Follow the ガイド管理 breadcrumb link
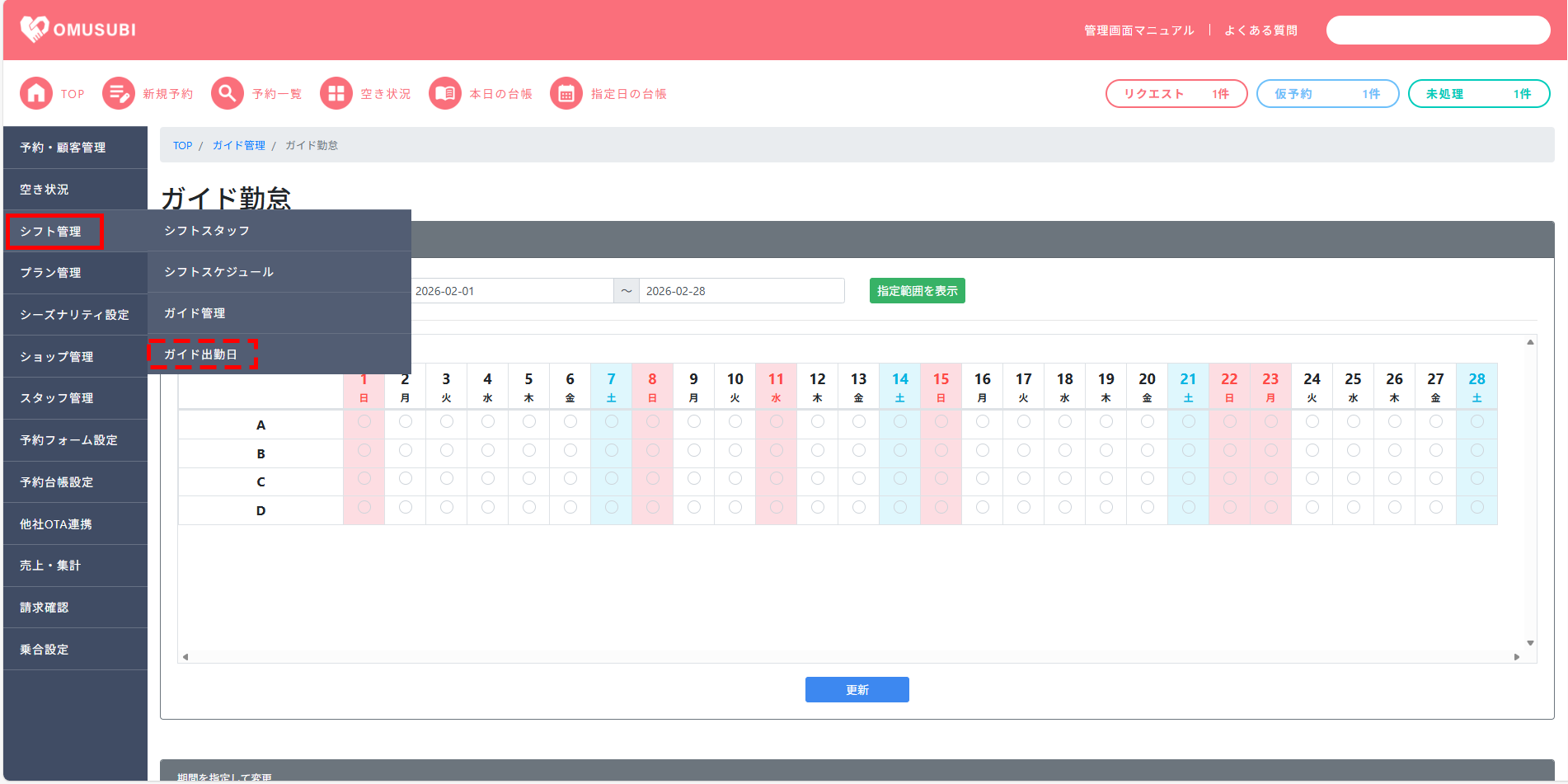1568x784 pixels. pos(238,146)

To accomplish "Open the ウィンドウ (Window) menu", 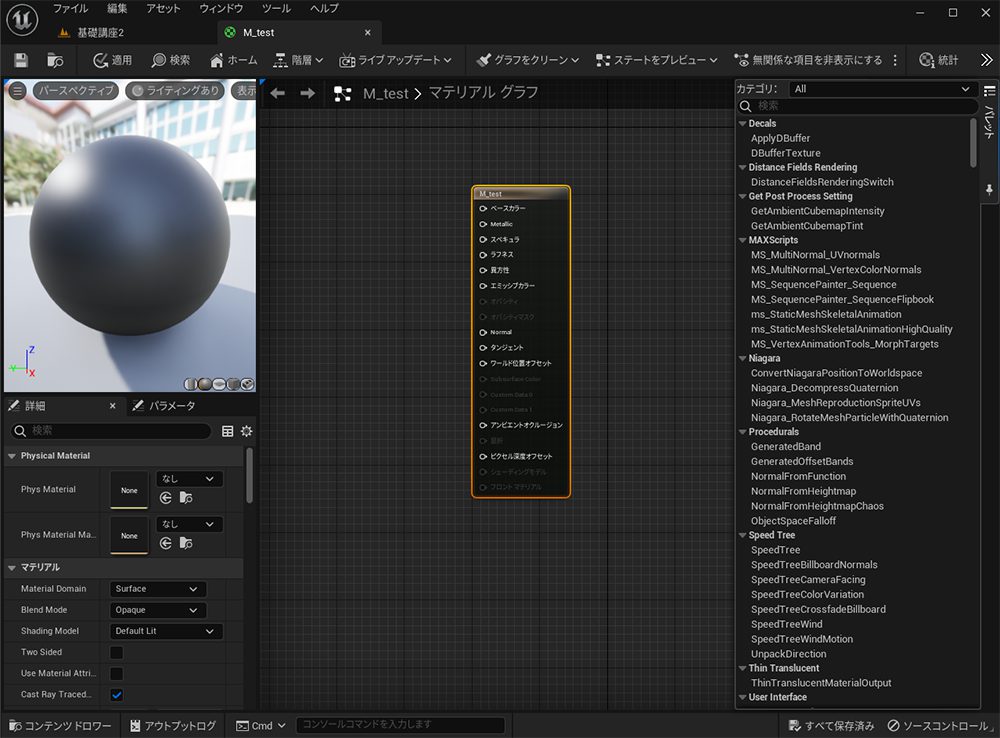I will pyautogui.click(x=221, y=8).
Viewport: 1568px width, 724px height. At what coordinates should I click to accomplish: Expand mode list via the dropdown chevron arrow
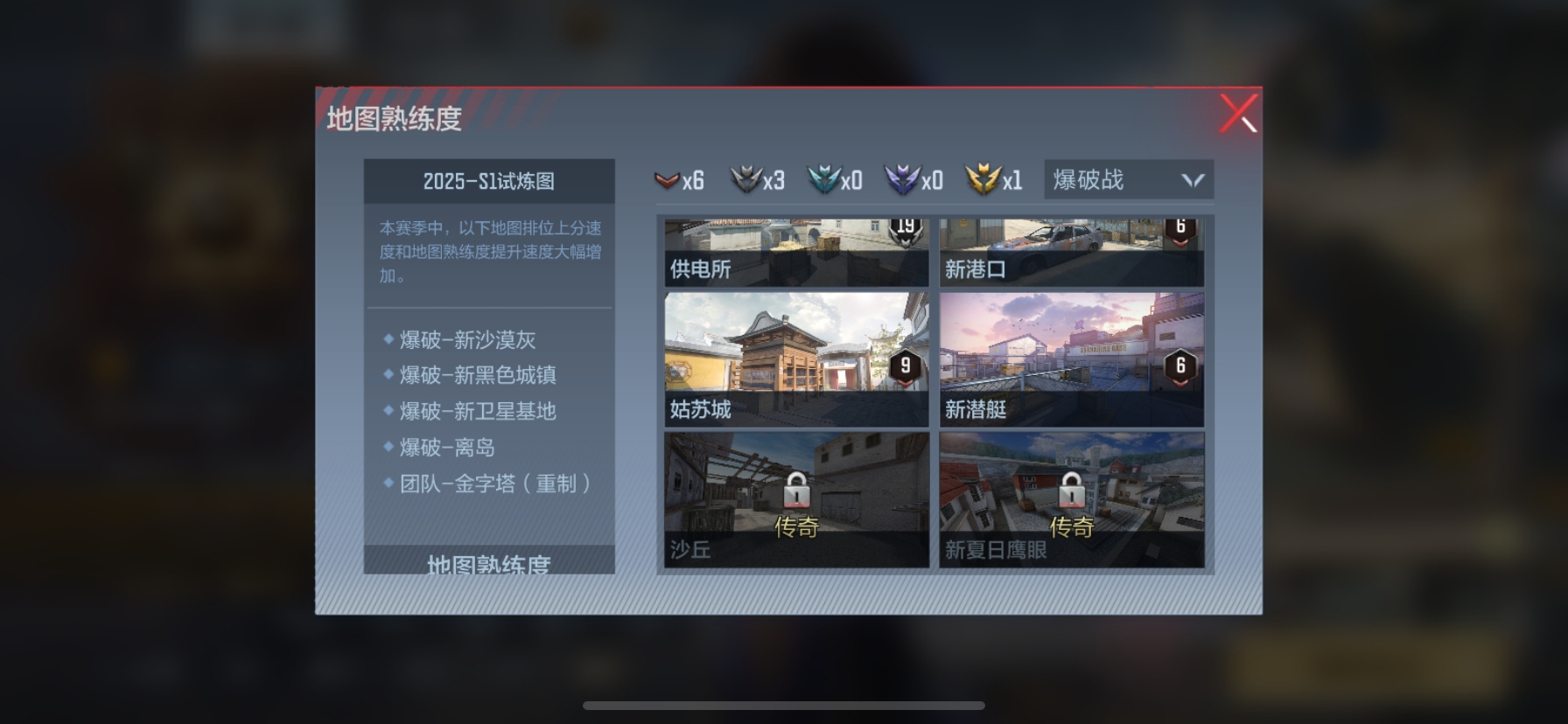pos(1193,180)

Task directions ::
Please write out the lines from the one that holds "Viewport: 1568px width, 724px" through the end of the material, both ends included, exactly and with no pictures.

Completed task ::
Viewport: 1568px width, 724px height. At what coordinates should I click to accomplish: Expand mode list via the dropdown chevron arrow
pos(1193,180)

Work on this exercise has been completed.